## What is required:
Reproduce exactly the lines below from the one containing "The height and" through the one containing "Given: Add comment on task FAC-10167", including both, and nothing else.

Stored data
::::::

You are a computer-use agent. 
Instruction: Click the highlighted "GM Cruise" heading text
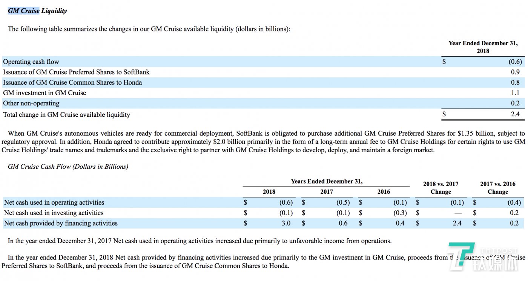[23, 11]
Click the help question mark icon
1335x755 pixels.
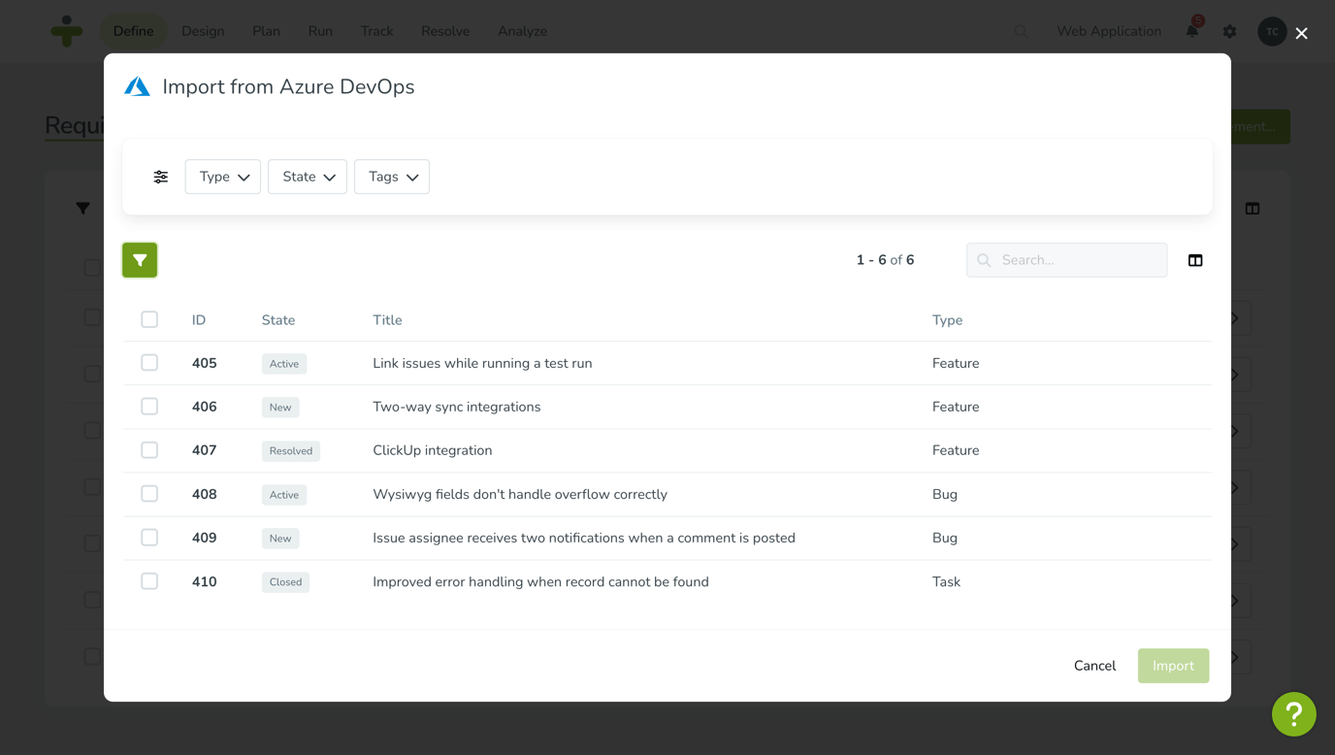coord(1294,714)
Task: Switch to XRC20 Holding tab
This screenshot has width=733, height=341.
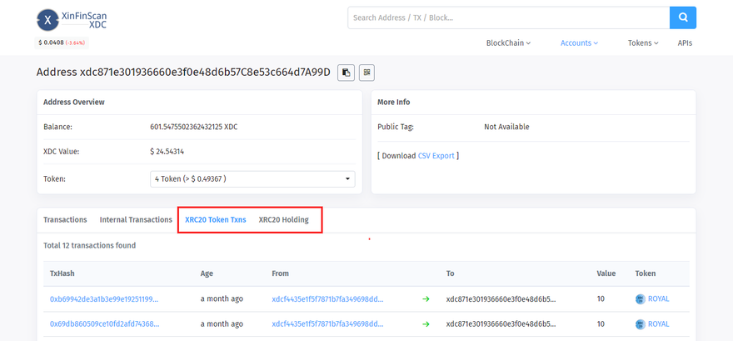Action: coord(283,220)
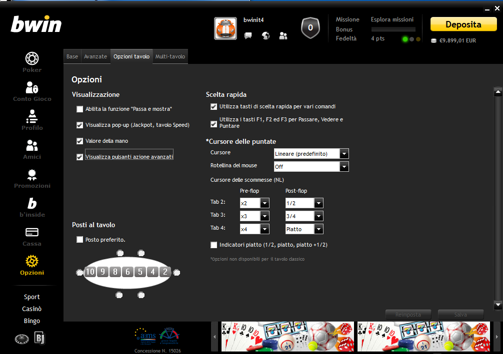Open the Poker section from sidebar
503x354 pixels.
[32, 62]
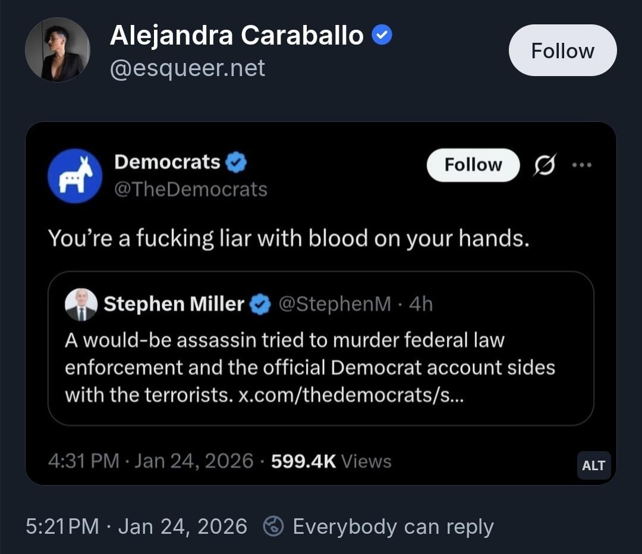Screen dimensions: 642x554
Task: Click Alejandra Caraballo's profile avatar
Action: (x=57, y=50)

::::::

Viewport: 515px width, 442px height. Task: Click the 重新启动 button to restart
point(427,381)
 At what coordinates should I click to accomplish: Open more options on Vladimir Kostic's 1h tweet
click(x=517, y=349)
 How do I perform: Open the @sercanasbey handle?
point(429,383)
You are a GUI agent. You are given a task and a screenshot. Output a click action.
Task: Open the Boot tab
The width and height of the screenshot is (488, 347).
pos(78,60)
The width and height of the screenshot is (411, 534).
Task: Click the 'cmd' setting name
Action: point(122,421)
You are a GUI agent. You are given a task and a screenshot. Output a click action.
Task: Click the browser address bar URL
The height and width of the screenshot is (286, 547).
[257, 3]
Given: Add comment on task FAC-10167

::::::

## Result of this task:
The height and width of the screenshot is (286, 547).
[257, 3]
Given: Add comment on task FAC-10167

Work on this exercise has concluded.